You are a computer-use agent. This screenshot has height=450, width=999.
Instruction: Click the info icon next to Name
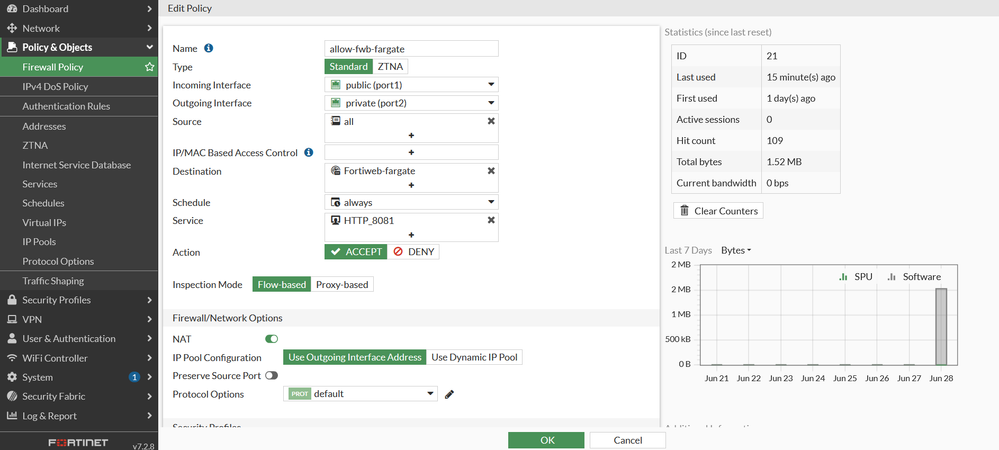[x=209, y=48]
* * *
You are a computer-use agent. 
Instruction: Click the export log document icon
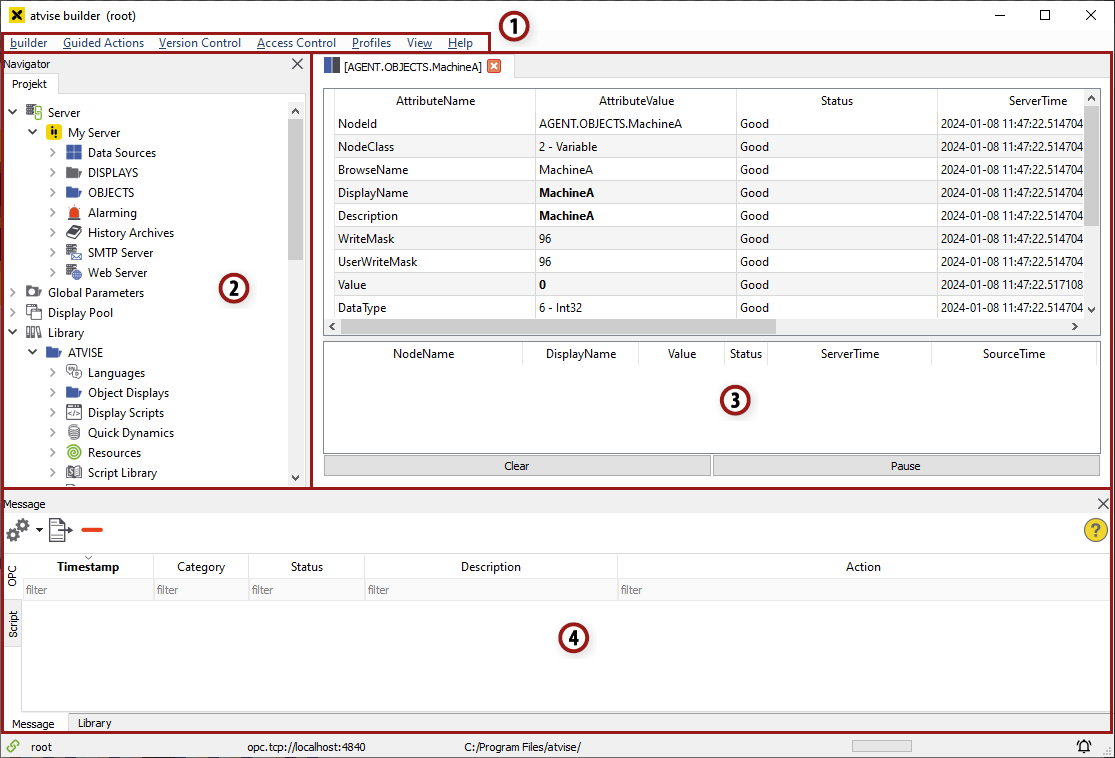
---
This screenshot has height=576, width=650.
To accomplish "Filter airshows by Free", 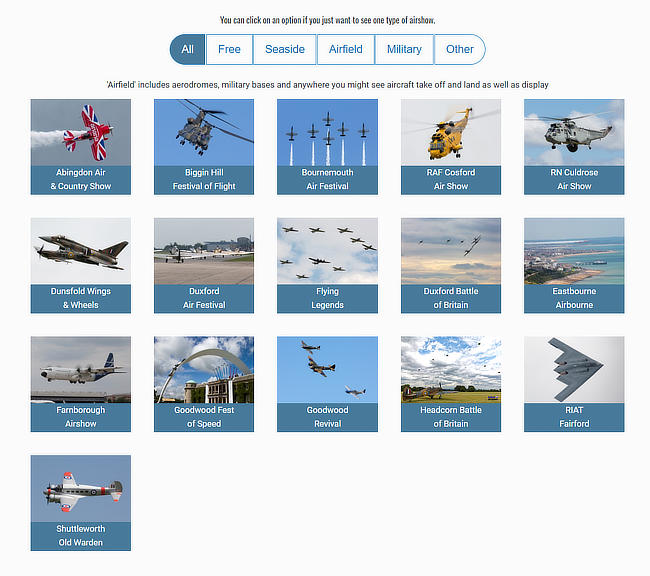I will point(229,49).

*Required work:* Search the entries above for the string "width", and report each line where it occurs.

*Response:*
You are a computer-use agent. This screenshot has height=450, width=999.
This screenshot has height=576, width=650.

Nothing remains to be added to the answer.